PROBLEM: For this exercise, return all the data exactly as it stands.

THE DATA:
== Segment start ==

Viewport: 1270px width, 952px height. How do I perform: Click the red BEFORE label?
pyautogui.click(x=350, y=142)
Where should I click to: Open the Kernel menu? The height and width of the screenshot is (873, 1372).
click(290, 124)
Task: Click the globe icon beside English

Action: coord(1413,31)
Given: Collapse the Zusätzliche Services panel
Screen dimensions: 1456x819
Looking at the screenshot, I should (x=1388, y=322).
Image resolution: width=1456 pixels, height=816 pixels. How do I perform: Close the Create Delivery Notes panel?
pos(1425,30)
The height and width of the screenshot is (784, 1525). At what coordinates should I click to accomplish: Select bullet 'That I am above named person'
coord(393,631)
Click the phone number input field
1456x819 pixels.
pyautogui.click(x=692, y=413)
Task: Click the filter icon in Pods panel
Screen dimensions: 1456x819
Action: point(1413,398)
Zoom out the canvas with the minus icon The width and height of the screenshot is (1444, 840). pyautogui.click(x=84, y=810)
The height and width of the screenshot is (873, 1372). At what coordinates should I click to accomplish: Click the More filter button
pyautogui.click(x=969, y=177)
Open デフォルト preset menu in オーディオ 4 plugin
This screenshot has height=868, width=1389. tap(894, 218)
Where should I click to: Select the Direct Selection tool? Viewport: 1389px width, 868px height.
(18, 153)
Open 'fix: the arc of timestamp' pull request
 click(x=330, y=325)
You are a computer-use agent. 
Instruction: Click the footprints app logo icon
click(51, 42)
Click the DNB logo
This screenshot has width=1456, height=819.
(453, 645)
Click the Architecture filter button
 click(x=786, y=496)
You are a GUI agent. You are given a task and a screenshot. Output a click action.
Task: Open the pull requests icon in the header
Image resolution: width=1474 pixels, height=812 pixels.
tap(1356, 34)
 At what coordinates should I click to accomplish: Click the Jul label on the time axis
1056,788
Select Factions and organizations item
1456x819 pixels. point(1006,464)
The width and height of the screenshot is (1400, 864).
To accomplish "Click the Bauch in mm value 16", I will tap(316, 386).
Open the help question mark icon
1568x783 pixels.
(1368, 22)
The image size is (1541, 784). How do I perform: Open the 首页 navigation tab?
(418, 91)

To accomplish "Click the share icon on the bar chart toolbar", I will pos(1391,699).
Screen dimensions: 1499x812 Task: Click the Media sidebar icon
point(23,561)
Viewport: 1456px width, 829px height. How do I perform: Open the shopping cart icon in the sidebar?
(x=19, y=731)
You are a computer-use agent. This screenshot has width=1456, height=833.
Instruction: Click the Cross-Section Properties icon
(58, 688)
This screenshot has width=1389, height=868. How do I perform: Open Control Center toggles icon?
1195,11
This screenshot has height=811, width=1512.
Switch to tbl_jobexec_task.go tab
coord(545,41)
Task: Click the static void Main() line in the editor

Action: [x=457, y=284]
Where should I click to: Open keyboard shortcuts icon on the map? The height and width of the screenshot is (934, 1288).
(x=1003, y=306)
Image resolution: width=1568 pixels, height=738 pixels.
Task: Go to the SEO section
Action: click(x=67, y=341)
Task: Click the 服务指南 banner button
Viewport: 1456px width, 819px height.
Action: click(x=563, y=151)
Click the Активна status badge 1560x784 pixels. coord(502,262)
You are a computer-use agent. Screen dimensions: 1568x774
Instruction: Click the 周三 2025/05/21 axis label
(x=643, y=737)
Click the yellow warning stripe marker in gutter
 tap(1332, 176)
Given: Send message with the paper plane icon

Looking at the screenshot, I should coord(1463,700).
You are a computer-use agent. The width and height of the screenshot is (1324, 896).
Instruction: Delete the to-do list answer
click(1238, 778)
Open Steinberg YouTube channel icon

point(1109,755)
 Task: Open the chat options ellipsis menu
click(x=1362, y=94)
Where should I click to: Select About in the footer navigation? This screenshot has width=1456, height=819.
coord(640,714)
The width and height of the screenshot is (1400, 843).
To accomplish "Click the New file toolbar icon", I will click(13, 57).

== Segment end ==

RESULT OF THE TASK:
Viewport: 1270px width, 952px height. How do I perform: Click the red BEFORE label?
pyautogui.click(x=350, y=142)
Where should I click to: Open the Kernel menu? The height and width of the screenshot is (873, 1372).
click(290, 124)
Task: Click the globe icon beside English

Action: coord(1413,31)
Given: Collapse the Zusätzliche Services panel
Screen dimensions: 1456x819
Looking at the screenshot, I should (x=1388, y=322).
Image resolution: width=1456 pixels, height=816 pixels. How do I perform: Close the Create Delivery Notes panel?
pos(1425,30)
The height and width of the screenshot is (784, 1525). At what coordinates should I click to accomplish: Select bullet 'That I am above named person'
coord(393,631)
Click the phone number input field
1456x819 pixels.
pyautogui.click(x=692, y=413)
Task: Click the filter icon in Pods panel
Screen dimensions: 1456x819
Action: point(1413,398)
Zoom out the canvas with the minus icon The width and height of the screenshot is (1444, 840). pyautogui.click(x=84, y=810)
The height and width of the screenshot is (873, 1372). At what coordinates should I click to accomplish: Click the More filter button
pyautogui.click(x=969, y=177)
Open デフォルト preset menu in オーディオ 4 plugin
This screenshot has height=868, width=1389. tap(894, 218)
Where should I click to: Select the Direct Selection tool? Viewport: 1389px width, 868px height.
(18, 153)
Open 'fix: the arc of timestamp' pull request
 click(x=330, y=325)
You are a computer-use agent. 
Instruction: Click the footprints app logo icon
click(51, 42)
Click the DNB logo
This screenshot has width=1456, height=819.
(453, 645)
Click the Architecture filter button
 click(x=786, y=496)
You are a GUI agent. You are given a task and a screenshot. Output a click action.
Task: Open the pull requests icon in the header
Image resolution: width=1474 pixels, height=812 pixels.
tap(1356, 34)
 At what coordinates should I click to accomplish: Click the Jul label on the time axis
1056,788
Select Factions and organizations item
1456x819 pixels. point(1006,464)
The width and height of the screenshot is (1400, 864).
To accomplish "Click the Bauch in mm value 16", I will tap(316, 386).
Open the help question mark icon
1568x783 pixels.
(1368, 22)
The image size is (1541, 784). How do I perform: Open the 首页 navigation tab?
(418, 91)

To accomplish "Click the share icon on the bar chart toolbar", I will pos(1391,699).
Screen dimensions: 1499x812 Task: Click the Media sidebar icon
point(23,561)
Viewport: 1456px width, 829px height. How do I perform: Open the shopping cart icon in the sidebar?
(x=19, y=731)
You are a computer-use agent. This screenshot has width=1456, height=833.
Instruction: Click the Cross-Section Properties icon
(58, 688)
This screenshot has width=1389, height=868. How do I perform: Open Control Center toggles icon?
1195,11
This screenshot has height=811, width=1512.
Switch to tbl_jobexec_task.go tab
coord(545,41)
Task: Click the static void Main() line in the editor

Action: [x=457, y=284]
Where should I click to: Open keyboard shortcuts icon on the map? The height and width of the screenshot is (934, 1288).
(x=1003, y=306)
Image resolution: width=1568 pixels, height=738 pixels.
Task: Go to the SEO section
Action: click(x=67, y=341)
Task: Click the 服务指南 banner button
Viewport: 1456px width, 819px height.
Action: click(x=563, y=151)
Click the Активна status badge 1560x784 pixels. coord(502,262)
You are a computer-use agent. Screen dimensions: 1568x774
Instruction: Click the 周三 2025/05/21 axis label
(x=643, y=737)
Click the yellow warning stripe marker in gutter
 tap(1332, 176)
Given: Send message with the paper plane icon

Looking at the screenshot, I should coord(1463,700).
You are a computer-use agent. The width and height of the screenshot is (1324, 896).
Instruction: Delete the to-do list answer
click(1238, 778)
Open Steinberg YouTube channel icon

point(1109,755)
 Task: Open the chat options ellipsis menu
click(x=1362, y=94)
Where should I click to: Select About in the footer navigation? This screenshot has width=1456, height=819.
coord(640,714)
The width and height of the screenshot is (1400, 843).
To accomplish "Click the New file toolbar icon", I will click(13, 57).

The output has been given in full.